▶ WHAT YOU HAVE TO DO:
Where the line containing "How do I perform: Go" appears, begin retyping; continue exactly through the final line of the data. Omit every picture.

▶ SOURCE MATERIAL:
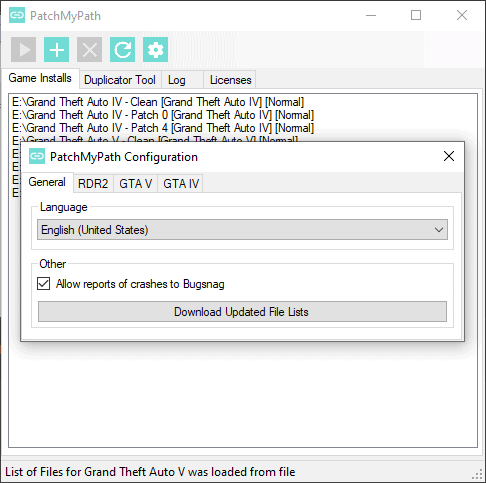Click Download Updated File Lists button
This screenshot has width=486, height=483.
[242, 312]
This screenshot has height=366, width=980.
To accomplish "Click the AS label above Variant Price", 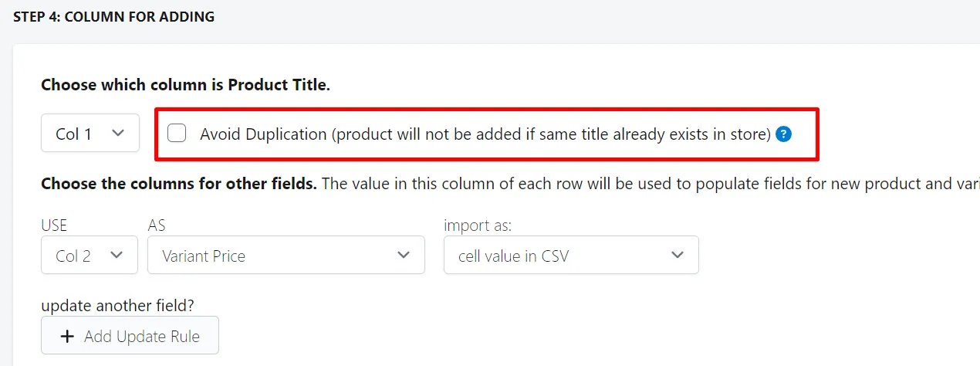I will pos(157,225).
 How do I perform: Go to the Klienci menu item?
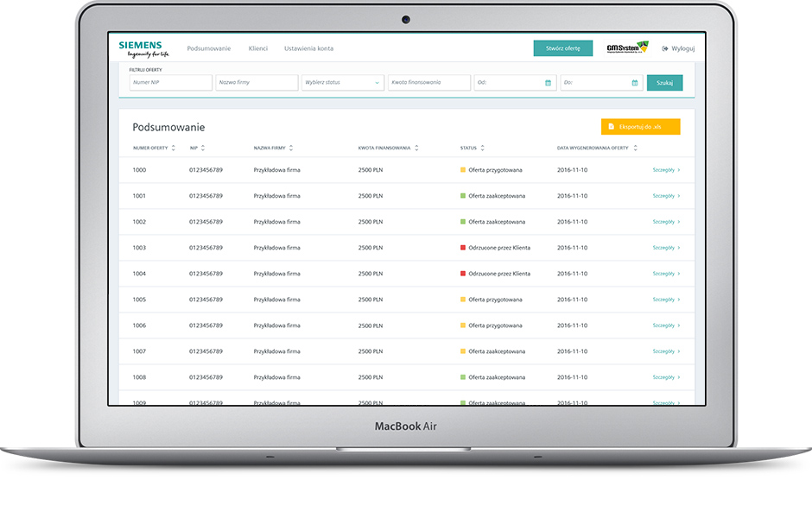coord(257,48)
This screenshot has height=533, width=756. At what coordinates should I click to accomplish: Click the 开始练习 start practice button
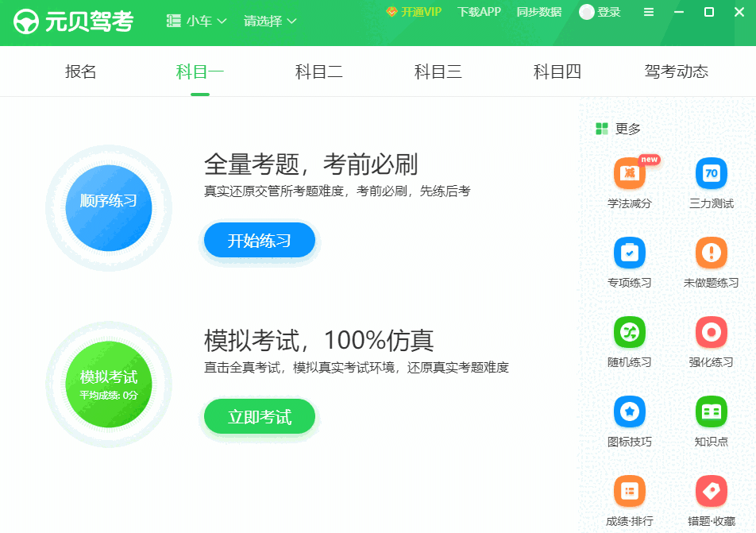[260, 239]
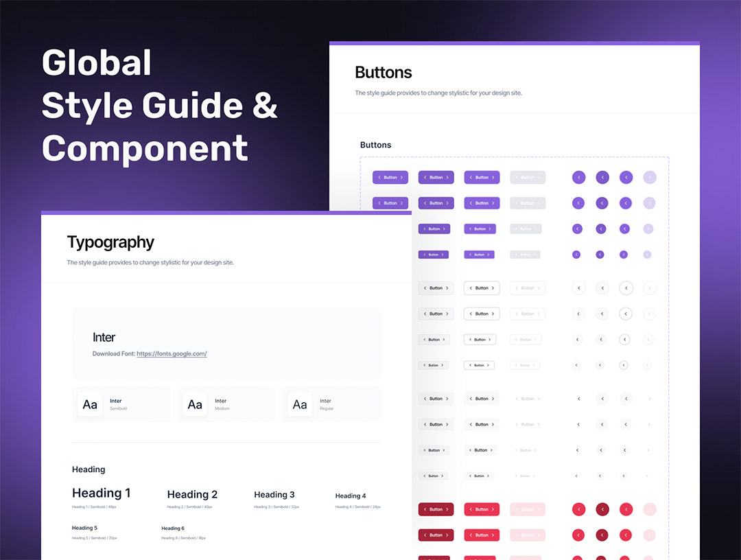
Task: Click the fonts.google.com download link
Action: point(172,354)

▶ ANSWER SPACE:
 How do I perform: Go to the Klienci menu item?
coord(257,48)
This screenshot has height=533, width=756. At what coordinates should I click to accomplish: Click the 开始练习 start practice button
[260, 239]
Task: Click the fonts.google.com download link
Action: point(172,354)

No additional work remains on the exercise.